So it doesn’t matter if I am using Google Analytics or some open source alternative like Matomo (previously Piwik), Open Web Analytics or any other. I have to rely on my own logs. I have read one article recently, and one guy in the comments remind me about GoAccess. I’ve played with it in the past and forgot it completely. Time to turn it back on and check for discrepancies.
I am on Debian, I decided to use official repository (in Debian repo GoAccess is outdated).
echo "deb https://deb.goaccess.io/ $(lsb_release -cs) main" | sudo tee -a /etc/apt/sources.list.d/goaccess.list
One simple command to check logs:
sudo goaccess /var/log/nginx/access.log /var/log/nginx/access.log.1 --log-format=COMBINED
Just provide path to your access.log defined in www server (Apache or Nginx etc.) To check logs in real-time add parameter
To generate HTML report use:
sudo goaccess access.log -a > report.html
To see html report in real time on your website:
sudo goaccess access.log -o /usr/share/nginx/html/your_site/report.html --real-time-html
This part probably is going to be boring for you, but I am excited to see and compare results. Time range is 16.03.2021 to 12.03.2021.
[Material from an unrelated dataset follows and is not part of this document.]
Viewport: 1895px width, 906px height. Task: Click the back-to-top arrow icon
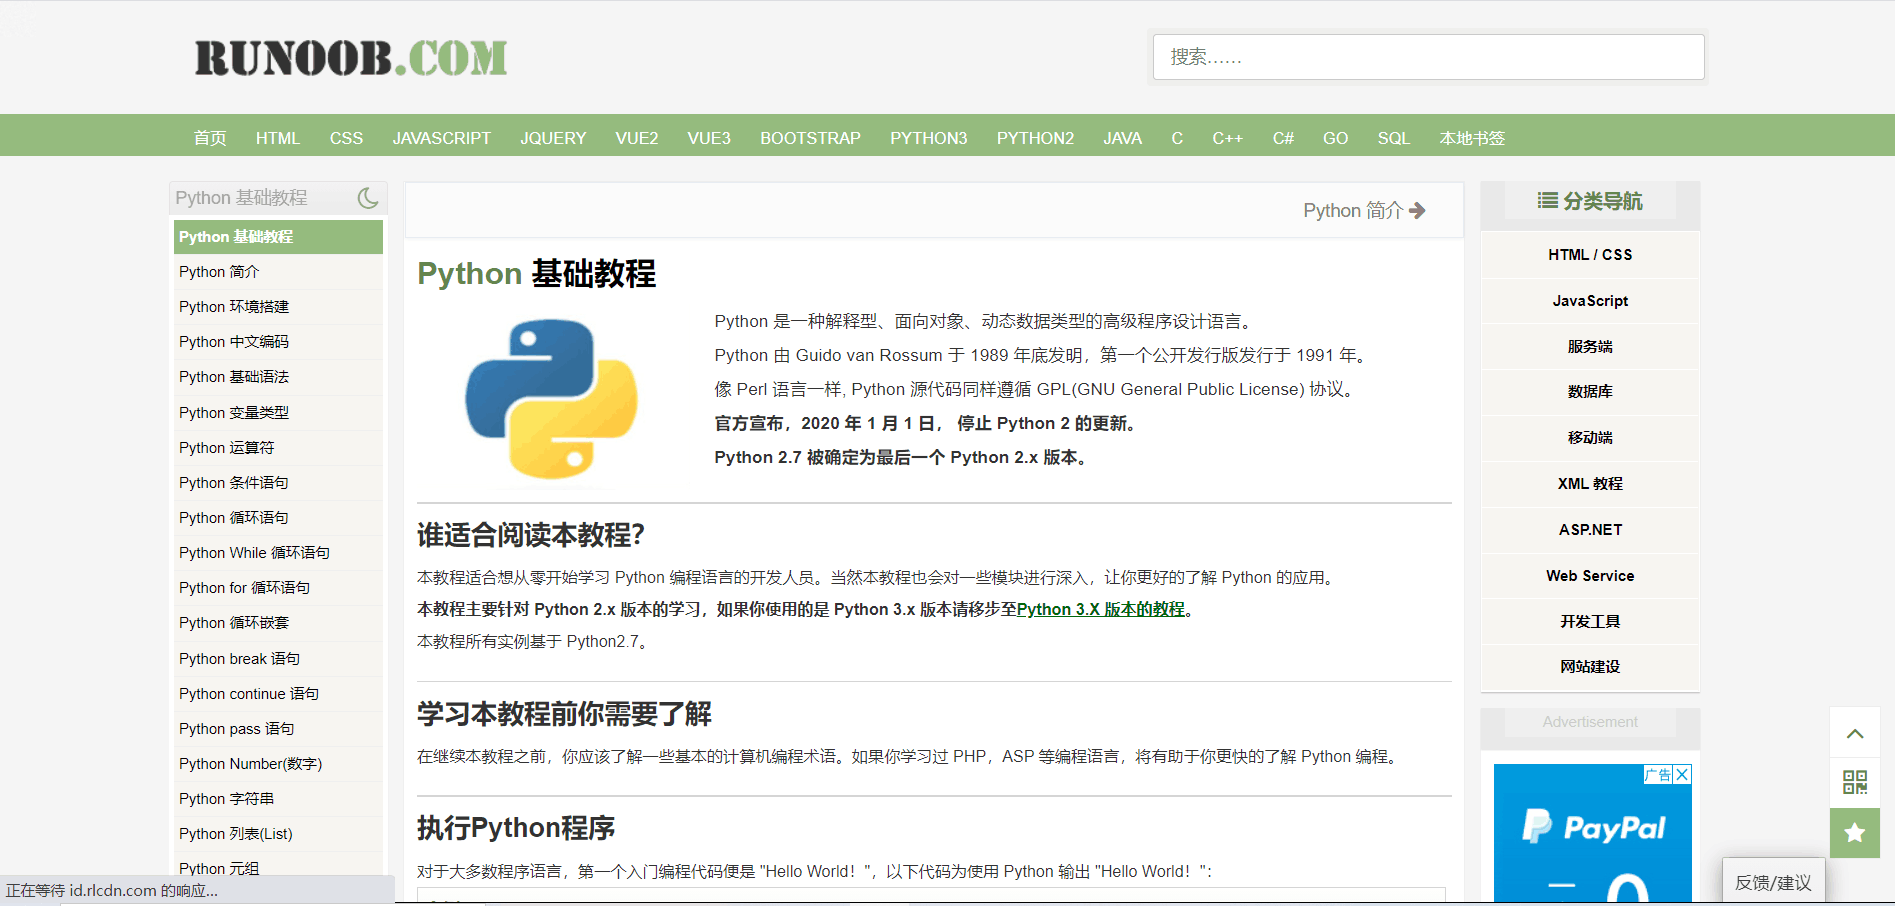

Of course, this whole comparison should include a lot more, like network scanners, bots etc, but I don’t really need it, and someone inspired by this article might go a step further. The analysis and comparisons of others show that the difference in their observations is always 40% to 60% between server logs and Google Analytics results. I also have an Onion address so in my case looks like 0ut3r.space is more popular in Tor rather than standard Internet. Same knowledge split in two domains, but the one served as hidden service is more interesting. I experimented with artificially generated traffic, or free points, or SEO coupons for positioning phrases in search engines like Google and Bing, for the domain in Clearnet. I have not done stroke of work when it comes to the onion domain :) It looks like everything that is uploaded to the deep web is twice as interesting, useful, forbidden and hacker-friendly than on the regular Internet. The domain https://0ut3r.space is just another stupid and boring blog from some amateur. On the other side domain http://reycdxyc24gf7jrnwutzdn3smmweizedy7uojsa7ols6sflwu25ijoyd.onion is definitely a hacker, cracker, pyromaniac and éminence grise, who definitely use drugs and is taking a bath in a bathtub full of Bitcoins.
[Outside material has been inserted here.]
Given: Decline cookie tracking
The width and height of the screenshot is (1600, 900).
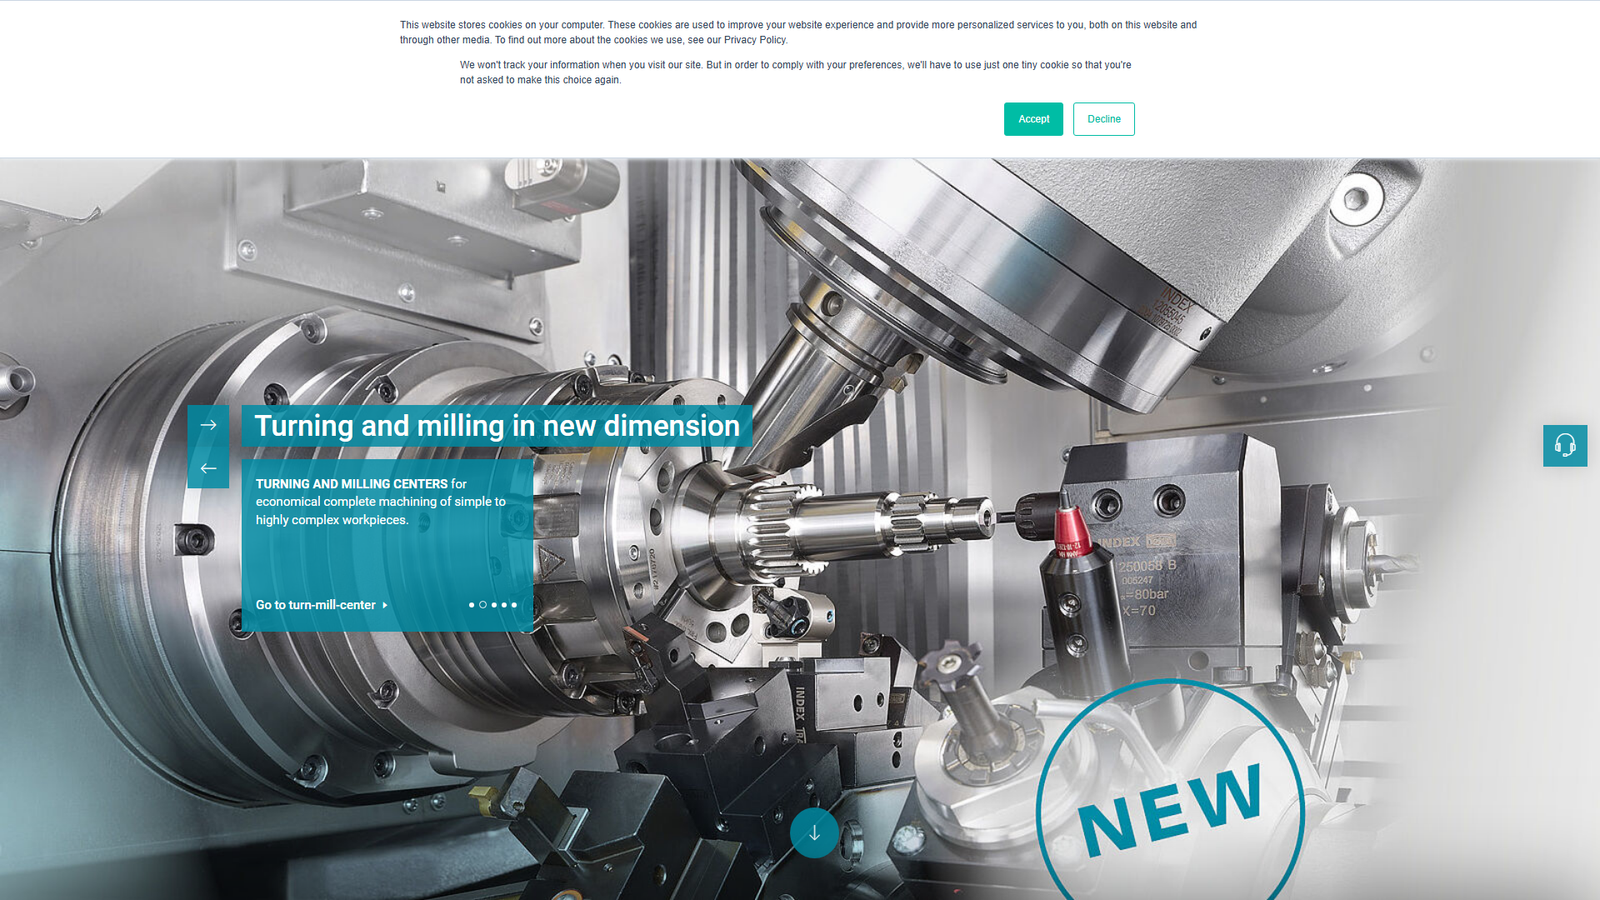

Just one word about naming. Visitors and Hits in GoAccess are called Users and Pageviews in Google Analytics.
966 Users and 1994 Pageviews
12929 Visitors and 186691Hits. Narf!
This screen can explain a lot in case of visitors from Tor Onion address, but still numbers are quite bit different right? This is why I like to analyze logs directly from the server.
The differences are visible. Is it wrong? It depends on what you want to achieve. Google Analytics shows what it can, and since the scripts analyzing traffic are often blocked, it will not count everything. The server logs do not lie, but they show everything they can and they are not enriched with what Google knows as a giant. Without info for the analyst who wants to see what profits the website will bring him or what the estimated age of users has been calculated. If you are interested in real traffic and the number of users, check the logs. If you are interested in earnings, ads, users age, shoe size and which model of smartphone was used, rely on Google Analytics or its alternatives. Google gives a lot of what you cannot read from the server logs alone.
For example definitely can’t find from logs what search query users put into the Google Search (or any other available fancy stats), and how many of them visited my page after such a search.
On the other side, stats from the “Not Found URLs” tells a lot. If link points to something that never exist it means that some vulnerability scanner is looking for something. Maybe it is a Google Bot? Maybe hacker looking for weak points in configuration, or sensitive data? Who knows ;)
Good luck with numbers and let me know how it looks on your side. If you are not a website admin, just a visitor, I definitely need to know what is your shoe size. I miss this data in Google Analytics.